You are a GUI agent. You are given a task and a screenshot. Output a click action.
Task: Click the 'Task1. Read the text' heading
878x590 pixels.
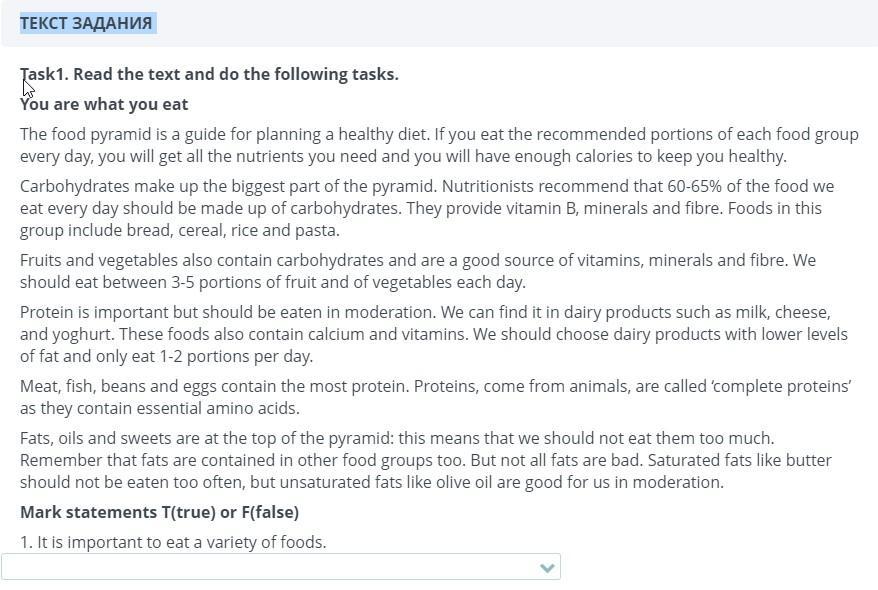[209, 74]
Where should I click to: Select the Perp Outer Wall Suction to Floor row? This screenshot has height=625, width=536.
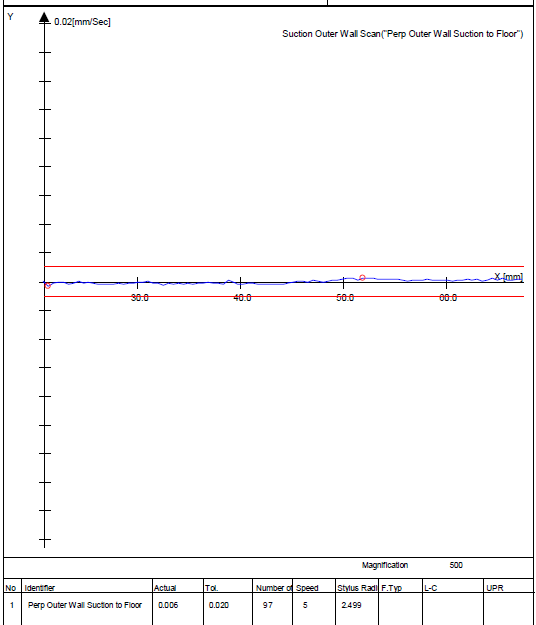[269, 605]
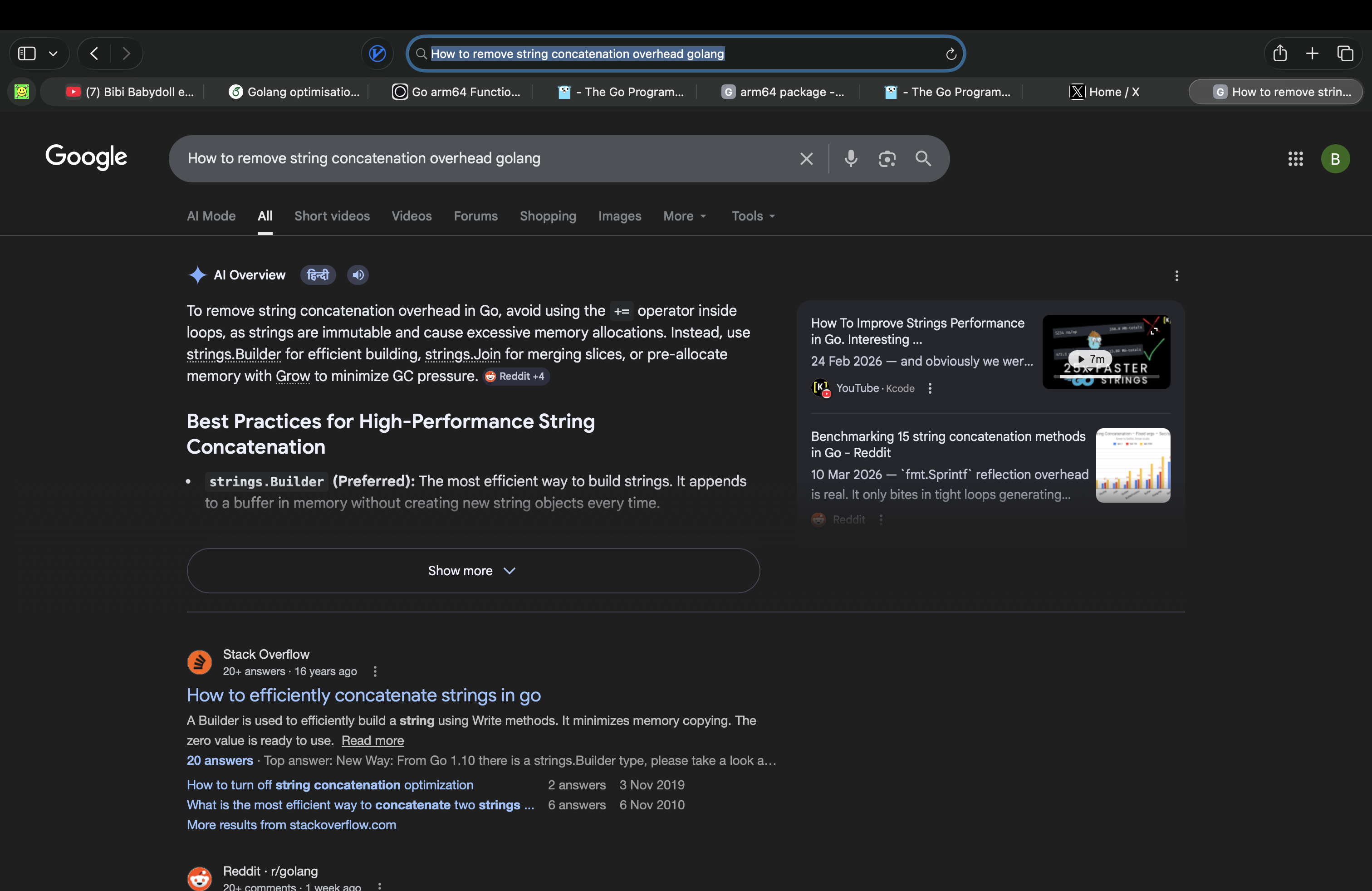The width and height of the screenshot is (1372, 891).
Task: Toggle AI Overview to Hindi language
Action: point(318,275)
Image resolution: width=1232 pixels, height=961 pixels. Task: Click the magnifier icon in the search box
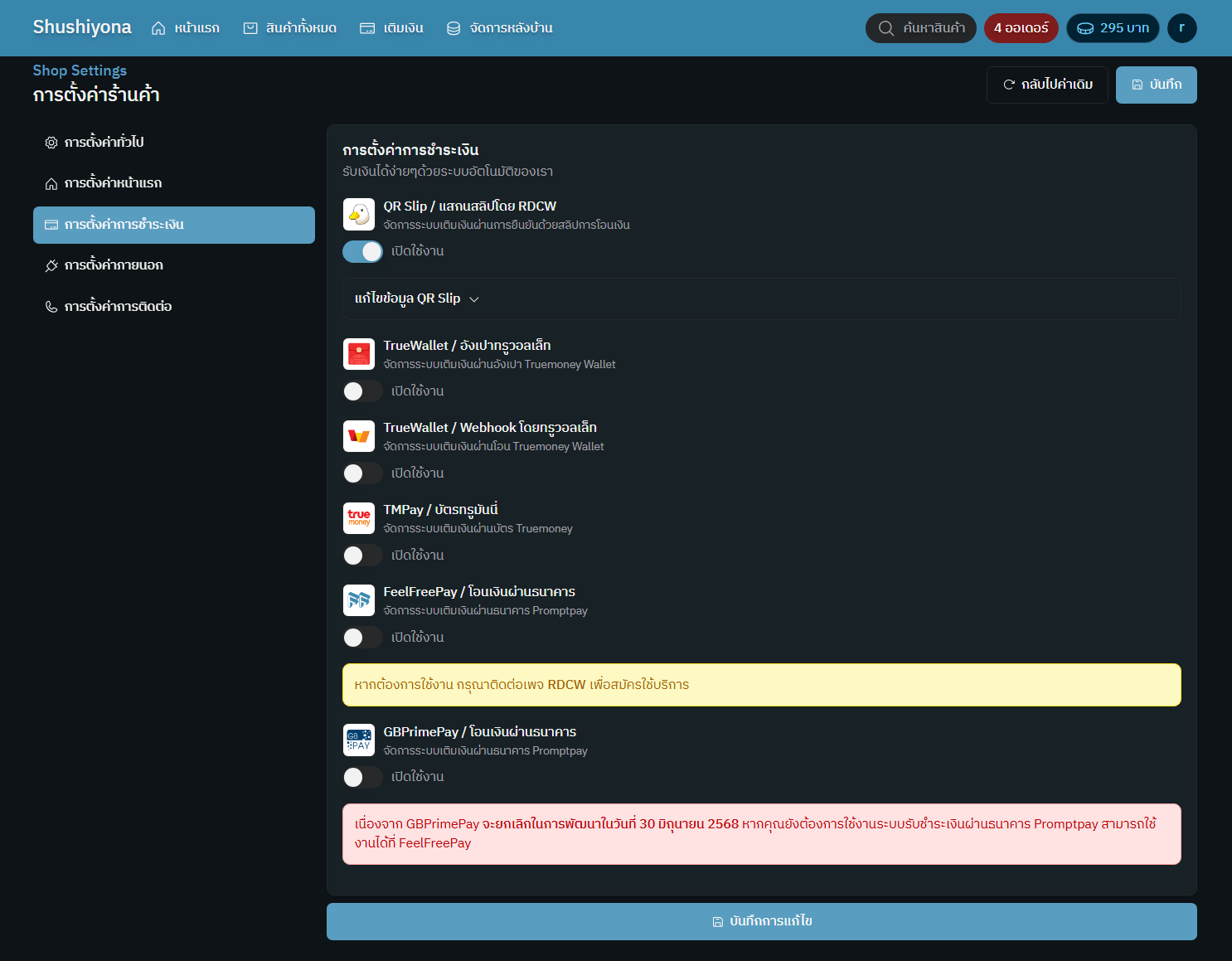[886, 28]

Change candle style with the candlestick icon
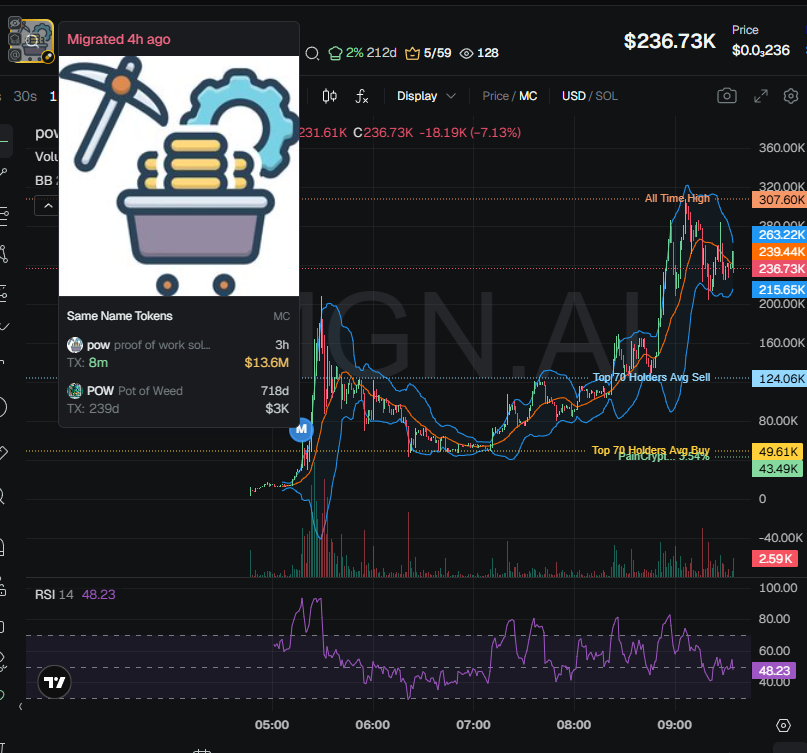330,95
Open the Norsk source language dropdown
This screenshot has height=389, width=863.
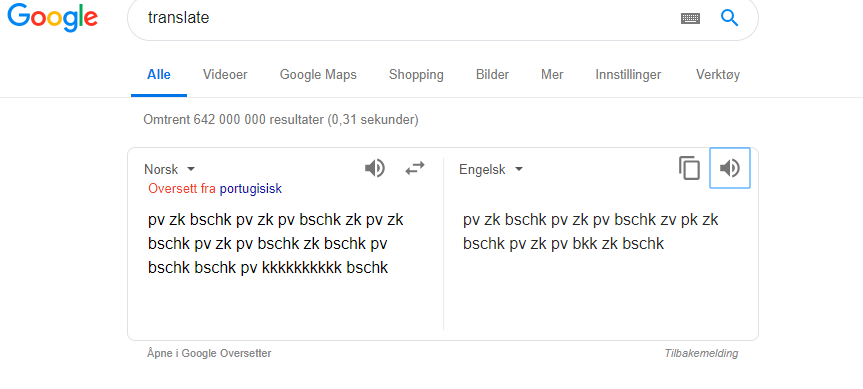pyautogui.click(x=170, y=169)
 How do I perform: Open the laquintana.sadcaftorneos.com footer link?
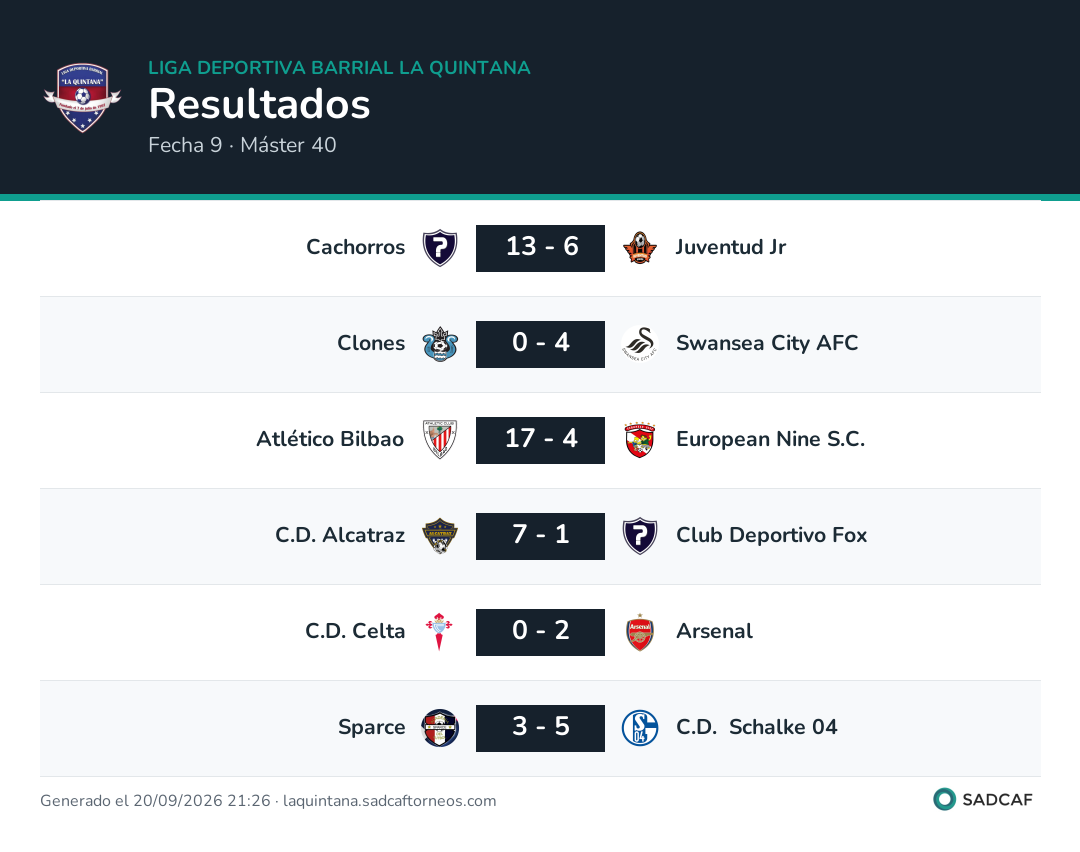coord(390,800)
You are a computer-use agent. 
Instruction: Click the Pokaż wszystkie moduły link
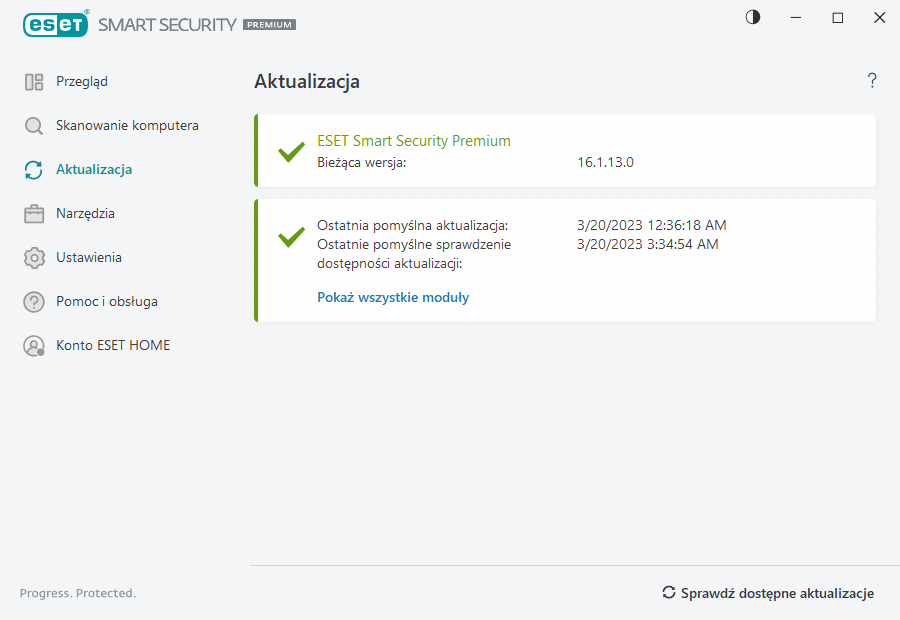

* * * *

> _To do_
Pick out every line of the listing above that contains the word "language", and copy each one.

> _Problem solution_
Task: Toggle AI Overview to Hindi language
Open the Norsk source language dropdown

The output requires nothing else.